━━ DATA FOR REVIEW ━━

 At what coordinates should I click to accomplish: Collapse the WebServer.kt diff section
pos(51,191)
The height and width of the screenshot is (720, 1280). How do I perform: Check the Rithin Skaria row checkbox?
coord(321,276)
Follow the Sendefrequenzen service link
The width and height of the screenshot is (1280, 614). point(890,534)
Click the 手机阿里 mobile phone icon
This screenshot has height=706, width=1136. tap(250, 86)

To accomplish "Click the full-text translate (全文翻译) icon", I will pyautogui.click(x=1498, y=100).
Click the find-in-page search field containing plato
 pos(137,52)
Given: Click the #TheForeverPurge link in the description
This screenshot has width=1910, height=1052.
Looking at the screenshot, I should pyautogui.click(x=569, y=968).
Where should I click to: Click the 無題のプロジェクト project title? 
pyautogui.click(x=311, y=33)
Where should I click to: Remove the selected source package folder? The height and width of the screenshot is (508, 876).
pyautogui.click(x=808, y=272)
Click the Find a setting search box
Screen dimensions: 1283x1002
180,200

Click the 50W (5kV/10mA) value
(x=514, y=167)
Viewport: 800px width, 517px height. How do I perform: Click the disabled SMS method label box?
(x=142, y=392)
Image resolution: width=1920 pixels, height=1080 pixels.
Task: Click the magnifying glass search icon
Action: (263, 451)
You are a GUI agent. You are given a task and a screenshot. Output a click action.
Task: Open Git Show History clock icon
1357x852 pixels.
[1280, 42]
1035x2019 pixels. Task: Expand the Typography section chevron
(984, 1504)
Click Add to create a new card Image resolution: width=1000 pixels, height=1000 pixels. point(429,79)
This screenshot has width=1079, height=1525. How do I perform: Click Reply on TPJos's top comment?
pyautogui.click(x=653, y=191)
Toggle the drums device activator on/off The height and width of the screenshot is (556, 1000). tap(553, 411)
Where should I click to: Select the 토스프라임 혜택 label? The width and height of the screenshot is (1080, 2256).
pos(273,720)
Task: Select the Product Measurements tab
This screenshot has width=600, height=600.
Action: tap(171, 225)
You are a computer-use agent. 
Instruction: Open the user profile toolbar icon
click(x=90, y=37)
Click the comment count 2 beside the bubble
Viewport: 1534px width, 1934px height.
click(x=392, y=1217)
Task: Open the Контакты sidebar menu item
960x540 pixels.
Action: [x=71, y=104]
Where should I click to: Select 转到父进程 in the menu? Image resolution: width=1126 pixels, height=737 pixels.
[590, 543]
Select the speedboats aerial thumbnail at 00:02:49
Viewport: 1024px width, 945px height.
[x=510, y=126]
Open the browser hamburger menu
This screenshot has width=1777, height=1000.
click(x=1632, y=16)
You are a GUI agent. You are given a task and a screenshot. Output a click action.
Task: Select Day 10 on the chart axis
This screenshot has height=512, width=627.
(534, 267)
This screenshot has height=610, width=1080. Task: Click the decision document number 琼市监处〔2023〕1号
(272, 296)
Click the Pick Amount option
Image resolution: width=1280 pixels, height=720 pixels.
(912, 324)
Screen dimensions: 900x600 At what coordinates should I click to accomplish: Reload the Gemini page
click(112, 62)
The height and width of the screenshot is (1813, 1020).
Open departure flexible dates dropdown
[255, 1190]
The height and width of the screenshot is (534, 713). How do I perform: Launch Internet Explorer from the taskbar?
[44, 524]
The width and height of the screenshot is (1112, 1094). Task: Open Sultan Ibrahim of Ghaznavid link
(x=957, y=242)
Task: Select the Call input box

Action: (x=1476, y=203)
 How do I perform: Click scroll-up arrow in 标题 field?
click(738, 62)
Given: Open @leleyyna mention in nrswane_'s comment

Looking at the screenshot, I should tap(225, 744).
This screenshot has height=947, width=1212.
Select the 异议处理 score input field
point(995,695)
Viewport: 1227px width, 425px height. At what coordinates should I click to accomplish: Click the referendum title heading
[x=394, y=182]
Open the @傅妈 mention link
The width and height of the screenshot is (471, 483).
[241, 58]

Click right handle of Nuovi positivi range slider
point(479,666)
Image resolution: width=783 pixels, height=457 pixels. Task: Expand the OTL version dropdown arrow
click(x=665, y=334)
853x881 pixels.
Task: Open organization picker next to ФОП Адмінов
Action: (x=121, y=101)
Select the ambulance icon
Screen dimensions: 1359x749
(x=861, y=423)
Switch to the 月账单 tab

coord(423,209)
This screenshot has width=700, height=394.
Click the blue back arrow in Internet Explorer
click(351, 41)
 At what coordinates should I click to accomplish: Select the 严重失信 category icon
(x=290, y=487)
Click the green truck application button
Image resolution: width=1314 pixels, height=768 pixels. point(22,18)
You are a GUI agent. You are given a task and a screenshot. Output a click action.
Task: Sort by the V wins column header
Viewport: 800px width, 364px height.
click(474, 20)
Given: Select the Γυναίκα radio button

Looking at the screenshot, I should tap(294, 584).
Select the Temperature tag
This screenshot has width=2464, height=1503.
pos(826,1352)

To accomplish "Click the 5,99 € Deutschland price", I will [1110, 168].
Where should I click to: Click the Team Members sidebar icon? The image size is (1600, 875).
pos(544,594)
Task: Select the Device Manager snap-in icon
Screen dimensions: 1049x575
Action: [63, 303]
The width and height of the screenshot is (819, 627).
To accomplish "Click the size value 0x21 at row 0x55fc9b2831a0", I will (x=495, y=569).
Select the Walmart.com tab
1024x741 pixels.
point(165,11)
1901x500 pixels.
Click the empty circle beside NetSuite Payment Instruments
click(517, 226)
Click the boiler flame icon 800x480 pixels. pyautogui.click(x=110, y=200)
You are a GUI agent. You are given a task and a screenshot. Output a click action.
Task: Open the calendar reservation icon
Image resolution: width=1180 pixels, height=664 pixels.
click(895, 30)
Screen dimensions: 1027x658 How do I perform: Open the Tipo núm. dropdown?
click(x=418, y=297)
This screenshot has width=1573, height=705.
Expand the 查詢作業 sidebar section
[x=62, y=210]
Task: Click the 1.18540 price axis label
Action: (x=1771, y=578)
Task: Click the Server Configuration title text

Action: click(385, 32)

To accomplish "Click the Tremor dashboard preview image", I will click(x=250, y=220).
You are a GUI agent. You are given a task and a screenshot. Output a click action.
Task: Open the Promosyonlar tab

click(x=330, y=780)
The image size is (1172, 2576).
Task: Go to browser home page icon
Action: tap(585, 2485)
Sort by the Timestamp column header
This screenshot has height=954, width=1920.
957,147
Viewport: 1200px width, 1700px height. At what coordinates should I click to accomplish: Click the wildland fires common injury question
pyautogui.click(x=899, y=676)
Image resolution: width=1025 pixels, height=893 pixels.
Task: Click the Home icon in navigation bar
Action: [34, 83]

━━━

## HOW TO COMPLETE THIS TASK
Pull out each record as written and restate it exactly.

## EXERCISE RESPONSE
 At what coordinates should I click to accomplish: Collapse the WebServer.kt diff section
pos(51,191)
The height and width of the screenshot is (720, 1280). How do I perform: Check the Rithin Skaria row checkbox?
coord(321,276)
Follow the Sendefrequenzen service link
The width and height of the screenshot is (1280, 614). point(890,534)
Click the 手机阿里 mobile phone icon
This screenshot has height=706, width=1136. tap(250, 86)

To accomplish "Click the full-text translate (全文翻译) icon", I will pyautogui.click(x=1498, y=100).
Click the find-in-page search field containing plato
 pos(137,52)
Given: Click the #TheForeverPurge link in the description
This screenshot has width=1910, height=1052.
Looking at the screenshot, I should pyautogui.click(x=569, y=968).
Where should I click to: Click the 無題のプロジェクト project title? 
pyautogui.click(x=311, y=33)
Where should I click to: Remove the selected source package folder? The height and width of the screenshot is (508, 876).
pyautogui.click(x=808, y=272)
Click the Find a setting search box
Screen dimensions: 1283x1002
180,200

Click the 50W (5kV/10mA) value
(x=514, y=167)
Viewport: 800px width, 517px height. How do I perform: Click the disabled SMS method label box?
(x=142, y=392)
Image resolution: width=1920 pixels, height=1080 pixels.
Task: Click the magnifying glass search icon
Action: (263, 451)
You are a GUI agent. You are given a task and a screenshot. Output a click action.
Task: Open Git Show History clock icon
1357x852 pixels.
[1280, 42]
1035x2019 pixels. Task: Expand the Typography section chevron
(984, 1504)
Click Add to create a new card Image resolution: width=1000 pixels, height=1000 pixels. point(429,79)
This screenshot has width=1079, height=1525. How do I perform: Click Reply on TPJos's top comment?
pyautogui.click(x=653, y=191)
Toggle the drums device activator on/off The height and width of the screenshot is (556, 1000). tap(553, 411)
Where should I click to: Select the 토스프라임 혜택 label? The width and height of the screenshot is (1080, 2256).
pos(273,720)
Task: Select the Product Measurements tab
This screenshot has width=600, height=600.
Action: tap(171, 225)
You are a computer-use agent. 
Instruction: Open the user profile toolbar icon
click(x=90, y=37)
Click the comment count 2 beside the bubble
Viewport: 1534px width, 1934px height.
click(x=392, y=1217)
Task: Open the Контакты sidebar menu item
960x540 pixels.
Action: [x=71, y=104]
Where should I click to: Select 转到父进程 in the menu? Image resolution: width=1126 pixels, height=737 pixels.
[590, 543]
Select the speedboats aerial thumbnail at 00:02:49
Viewport: 1024px width, 945px height.
[x=510, y=126]
Open the browser hamburger menu
This screenshot has width=1777, height=1000.
click(x=1632, y=16)
You are a GUI agent. You are given a task and a screenshot. Output a click action.
Task: Select Day 10 on the chart axis
This screenshot has height=512, width=627.
(534, 267)
This screenshot has height=610, width=1080. Task: Click the decision document number 琼市监处〔2023〕1号
(272, 296)
Click the Pick Amount option
Image resolution: width=1280 pixels, height=720 pixels.
(912, 324)
Screen dimensions: 900x600 At what coordinates should I click to accomplish: Reload the Gemini page
click(112, 62)
The height and width of the screenshot is (1813, 1020).
Open departure flexible dates dropdown
[255, 1190]
The height and width of the screenshot is (534, 713). How do I perform: Launch Internet Explorer from the taskbar?
[44, 524]
The width and height of the screenshot is (1112, 1094). Task: Open Sultan Ibrahim of Ghaznavid link
(x=957, y=242)
Task: Select the Call input box

Action: (x=1476, y=203)
 How do I perform: Click scroll-up arrow in 标题 field?
click(738, 62)
Given: Open @leleyyna mention in nrswane_'s comment

Looking at the screenshot, I should tap(225, 744).
This screenshot has height=947, width=1212.
Select the 异议处理 score input field
point(995,695)
Viewport: 1227px width, 425px height. At what coordinates should I click to accomplish: Click the referendum title heading
[x=394, y=182]
Open the @傅妈 mention link
The width and height of the screenshot is (471, 483).
[241, 58]

Click right handle of Nuovi positivi range slider
point(479,666)
Image resolution: width=783 pixels, height=457 pixels. Task: Expand the OTL version dropdown arrow
click(x=665, y=334)
853x881 pixels.
Task: Open organization picker next to ФОП Адмінов
Action: (x=121, y=101)
Select the ambulance icon
Screen dimensions: 1359x749
(x=861, y=423)
Switch to the 月账单 tab

coord(423,209)
This screenshot has width=700, height=394.
Click the blue back arrow in Internet Explorer
click(351, 41)
 At what coordinates should I click to accomplish: Select the 严重失信 category icon
(x=290, y=487)
Click the green truck application button
Image resolution: width=1314 pixels, height=768 pixels. point(22,18)
You are a GUI agent. You are given a task and a screenshot. Output a click action.
Task: Sort by the V wins column header
Viewport: 800px width, 364px height.
click(474, 20)
Given: Select the Γυναίκα radio button

Looking at the screenshot, I should tap(294, 584).
Select the Temperature tag
This screenshot has width=2464, height=1503.
pos(826,1352)

To accomplish "Click the 5,99 € Deutschland price", I will [1110, 168].
Where should I click to: Click the Team Members sidebar icon? The image size is (1600, 875).
pos(544,594)
Task: Select the Device Manager snap-in icon
Screen dimensions: 1049x575
Action: [63, 303]
The width and height of the screenshot is (819, 627).
To accomplish "Click the size value 0x21 at row 0x55fc9b2831a0", I will (x=495, y=569).
Select the Walmart.com tab
1024x741 pixels.
point(165,11)
1901x500 pixels.
Click the empty circle beside NetSuite Payment Instruments
click(517, 226)
Click the boiler flame icon 800x480 pixels. pyautogui.click(x=110, y=200)
You are a GUI agent. You are given a task and a screenshot. Output a click action.
Task: Open the calendar reservation icon
Image resolution: width=1180 pixels, height=664 pixels.
click(895, 30)
Screen dimensions: 1027x658 How do I perform: Open the Tipo núm. dropdown?
click(x=418, y=297)
This screenshot has width=1573, height=705.
Expand the 查詢作業 sidebar section
[x=62, y=210]
Task: Click the 1.18540 price axis label
Action: (x=1771, y=578)
Task: Click the Server Configuration title text

Action: click(385, 32)

To accomplish "Click the Tremor dashboard preview image", I will click(x=250, y=220).
You are a GUI agent. You are given a task and a screenshot. Output a click action.
Task: Open the Promosyonlar tab

click(x=330, y=780)
The image size is (1172, 2576).
Task: Go to browser home page icon
Action: tap(585, 2485)
Sort by the Timestamp column header
This screenshot has height=954, width=1920.
957,147
Viewport: 1200px width, 1700px height. At what coordinates should I click to accomplish: Click the wildland fires common injury question
pyautogui.click(x=899, y=676)
Image resolution: width=1025 pixels, height=893 pixels.
Task: Click the Home icon in navigation bar
Action: [34, 83]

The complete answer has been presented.